Buongiorno e buon 25 giugno amici de IlMilanista.it.Ecco per voi le principali notizie della mattinata nella consueta rassegna stampa.
Igli Tare, direttore sportivo del Milan, ha parlato in occasione dell'incontro con la stampa, in occasione della sede rossonera. Questo il suo saluto: "Sono due settimane ormai che sono al Milan. Voglio ringraziare per l'accoglienza tutta la società, che mi ha fatto sentire da subito una parte integrante di questo gruppo. Per me è fondamentale iniziare con voglia e determinazione. Arrivo in un club con una storia così gloriosa e questo ti dà una responsabilità enorme, per dare il massimo e soprattutto per contribuire a portare questa società dove merita: ai vertici del calcio italiano ed europeo".
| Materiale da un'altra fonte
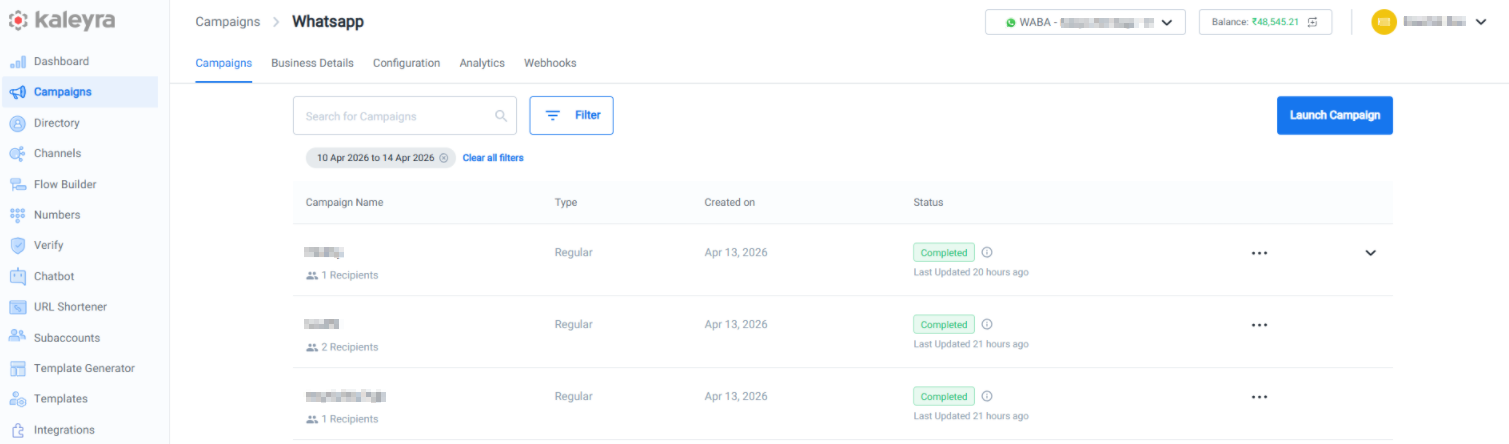Select the Chatbot sidebar icon
The height and width of the screenshot is (444, 1509).
(17, 276)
Su Modric: "Ho parlato con lui di persona, ho visto un ragazzo con molta voglia di essere competitivo. Il suo arrivo è fondamentale per un gruppo che ha bisogno giocatori del genere, di leadership. La prima domanda che Luka mi ha fatto è stata 'saremo una squadra costruita per vincere il campionato?'. Ha vinto sei Champions e vuole fare da subito il protagonista, è importante per ciò che trasmetterà come mentalità, leadership e professionalità. Il fatto che sia tifoso del Milan rende questa storia ancora più eccitante e per lui sarebbe ottimo fare una stagione da protagonista, visto che a fine stagione c'è il Mondiale".
Priorità di mercato: "La posizione a cui teniamo di più è il numero 6, il centrocampista davanti alla difesa. Poi sistemeremo il resto. Il centrocampo è il reparto in cui cambieremo di più, vogliamo aumentare la qualità di gioco. Interverremo sul terzino sinistro e il terzino destro: dovranno essere giovani, funzionali al sistema di gioco, di prospettiva. In caso di uscite in difesa, prenderemo anche un centrale. In attacco, in caso di partenza di un esterno, interverremo con uno o due giocatori. Oltre a Modric, magari prenderemo ancora uno o due giocatori esperti, poi giovani di prospettiva".
Sul centravanti: "Stiamo cercando un giocatore da mettere in concorrenza con Gimenez, in cui abbiamo massima fiducia. Dovrà essere un centravanti vero, che fa la differenza dentro l'area e aiuta a far salire la squadra. Questo è mancato dopo l'addio di Giroud. Cerchiamo in Italia e fuori. Ci sono anche le opportunità di mercato, se sarò convinto che sia la cosa giusta sarò pronto a sfruttarle. Su Camarda, abbiamo deciso di mandarlo in prestito e abbiamo chiuso l'accordo con il Lecce".
Su Maignan e Leao: "Maignan non è in partenza, giocherà nel Milan anche nella prossima stagione. Penso che Leao sia un campione vero, ce ne sono pochi nel calcio che decidono le partite da soli. Rafa è fondamentale per la squadra e il progetto. Io e l'allenatore abbiamo parlato con lui, è stata una bella sorpresa, è un ragazzo molto competitivo: le sue domande sono state sul rafforzamento della squadra. Non ha ancora fatto vedere quello che può fare. Per lui comunque non abbiamo ricevuto ancora offerte".
La cessione di Theo: "Le qualità di Theo non si discutono, le valutazioni partono anche da una volontà da parte sua di cercare una nuova esperienza. La cessione non è ancora definita, ci stiamo lavorando".
Come sostituire Reijnders: "Il Milan ha Loftus-Cheek, che è uno dei centrocampisti più completi nel panorama europeo, può essere fondamentale per la stagione. Sulla qualità del giocatore non si discute, ma dobbiamo stare attenti alla questione infortuni".
Su Musah: "Ritengo che Musah sia un ottimo giocatore, ma stiamo cercando calciatori con caratteristiche per il progetto con Allegri. Cerchiamo mediani bassi da centrocampo a tre e Musah non ha queste caratteristiche: può giocare a due o da mezzala".
Milan ambizioso: "Non dobbiamo nasconderci, sarà importante essere competitivi fin da subito. In partenza vogiamo giocare con un centrocampo a tre, ma che possa trasformarsi durante le partite. La squadra deve essere compatta, dominare le partite, avere giocatori di grande palleggio. Un mediano basso come Modric alza moltissimo il livello tecnico della squadra, che era già buono. Il campionato ci può dare grandi soddisfazioni, dobbiamo essere protagonisti da subito e trasmettere entusiasmo ai tifosi".
Senso di appartenenza: "Ho accolto con grande entusiasmo questa opportunità: lavorare per un club con una storia così gloriosa. Ho realizzato un sogno, lavorare nel club che ho tifato da bambino. Mi piace molto il senso di appartenenza e cerco di trasmetterlo. Dobbiamo portare giocatori che si riconoscano nella storia del Milan".